The other x86 compilers that I tried (Intel, Sun, more versions of GCC, LLVM, Microsoft VC) generate more or less the same code. At first glance it looks good: the x86 idiv instruction leaves the quotient in EAX and the remainder in EDX. The sar instruction is a right-shift that implements a sign-extend.

But there’s a small problem: when we compute INT_MIN % -1, the quotient is -INT_MIN which is not representable in a standard 2’s complement integer (recall that INT_MIN is commonly defined as -INT_MAX-1). In this case the idiv instruction does not compute the result but rather throws an exception. Thus, despite the fact that the remainder is representable in an integer, and despite the fact that the C standard says what to do here, we’ll end up with a processor exception that probably kills the program.

If computing (INT_MIN % -1) reliably resulted in a processor exception, it wouldn’t be that bad. However, the behavior is not reliable. For example, when GCC can show that the arguments to the expression are constant, it folds the expression into the expected zero result. In effect, this is a new kind of undefined behavior (LLVM explicitly gives undefined semantics to this case).

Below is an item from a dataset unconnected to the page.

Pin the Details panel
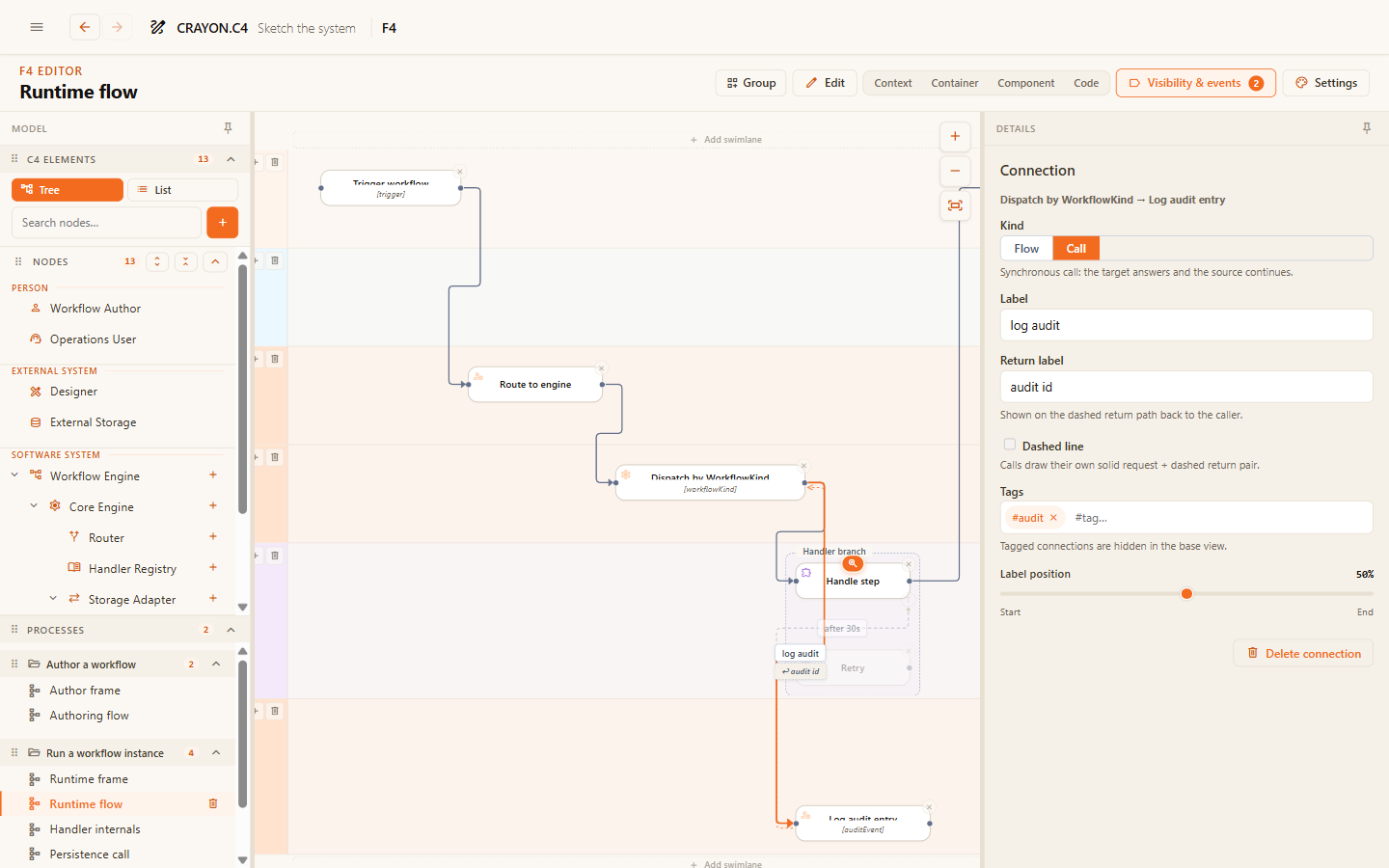 click(1366, 128)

The real problem here is that the C standard has specified a semantics for the % operator that doesn’t have a fast implementation on common instruction set architectures. C people really hate it when their language does anything slowly. So this is basically a flaw in the standard that should be fixed — I’ve heard that C1X will do exactly that.

I should point out that not everyone agrees that the C standard requires INT_MIN % -1 to evaluate to 0. Section 6.5.5 p6 it says:

When integers are divided, the result of the / operator is the algebraic quotient with any fractional part discarded. If the quotient a/b is representable, the expression (a/b)*b + a%b shall equal a.

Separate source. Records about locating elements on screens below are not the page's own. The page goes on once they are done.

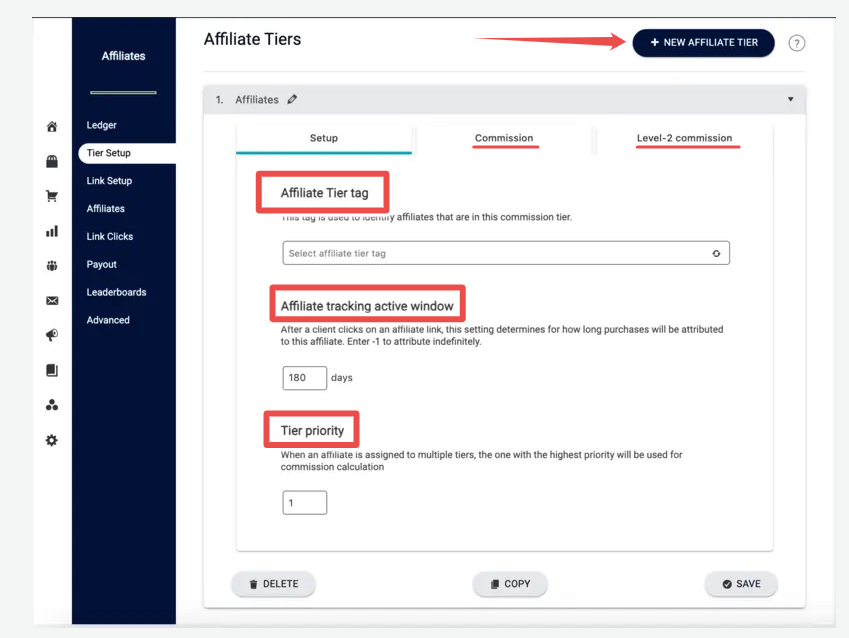
Task: Open the megaphone marketing icon
Action: click(x=52, y=335)
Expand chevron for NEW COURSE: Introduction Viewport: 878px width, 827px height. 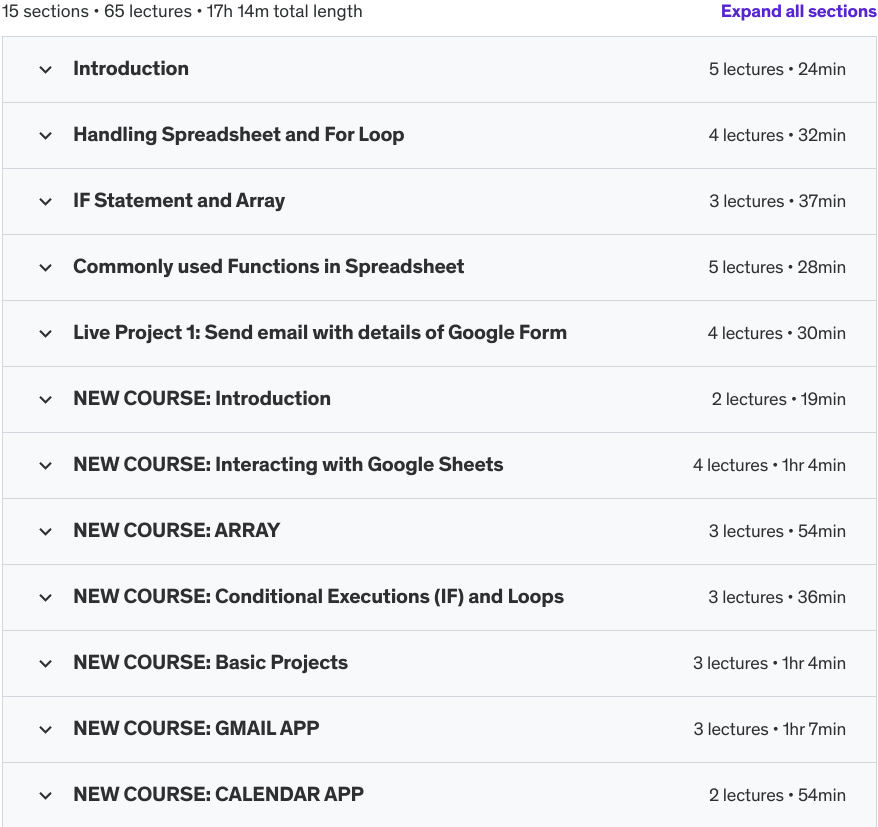[45, 400]
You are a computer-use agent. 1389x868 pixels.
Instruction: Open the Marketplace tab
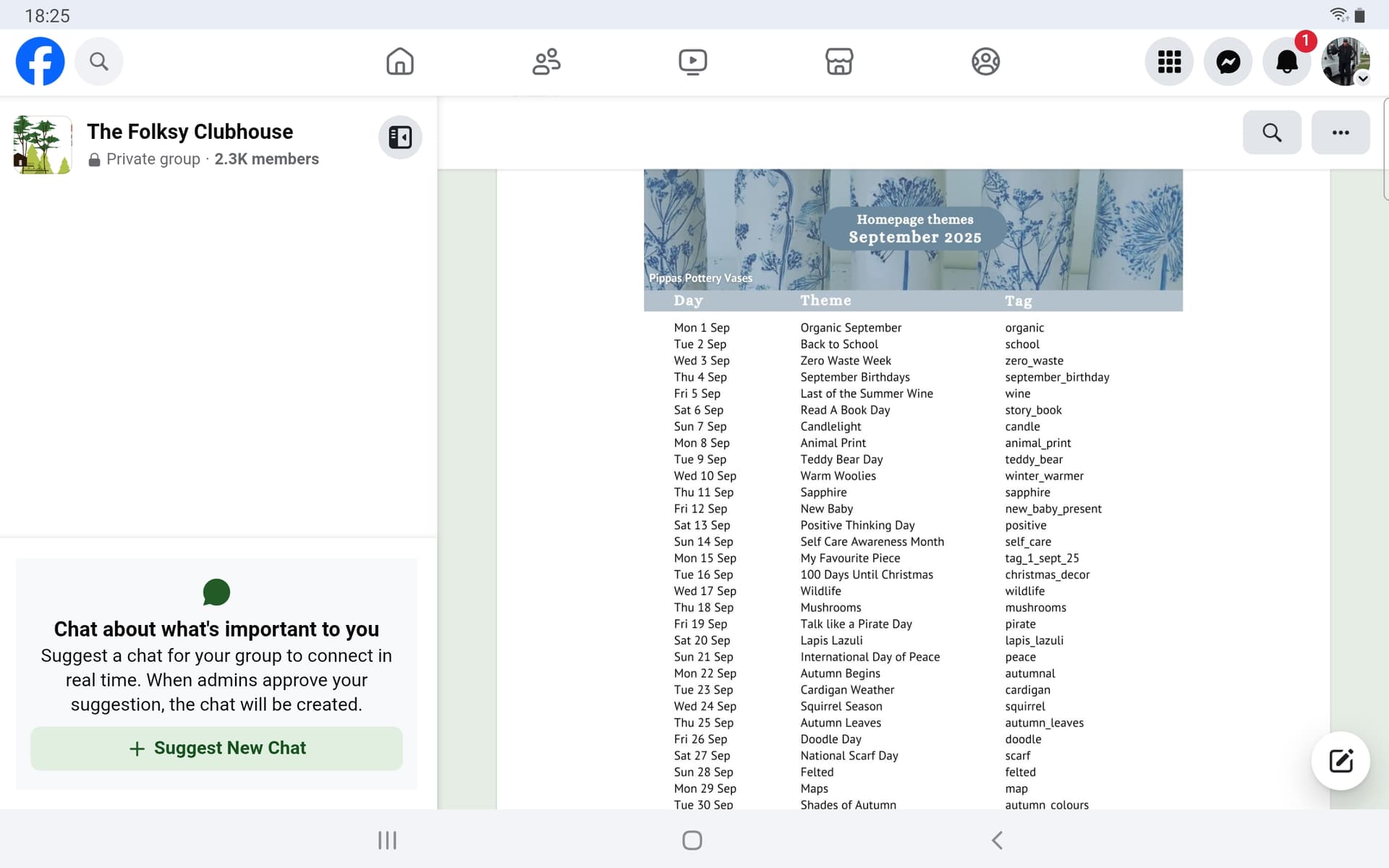pos(839,61)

Some people read this as saying “if / has an undefined result, then % does also.” The more common reading is “if the quotient is representable, this equality holds, but the definition of % is unaffected.”

C1x Committee Draft now says:

6.5.5p6: “When integers are divided, the result of the / operator is the algebraic quotient with any

fractional part discarded.105) If the quotient a/b is representable, the expression

(a/b)*b + a%b shall equal a; otherwise, the behavior of both a/b and a%b is

undefined.”

So INT_MIN % -1 is now clearly an undefined behaviour.

Hi Olivier- I’d heard about this, but hadn’t looked up the language. This is definitely an improvement!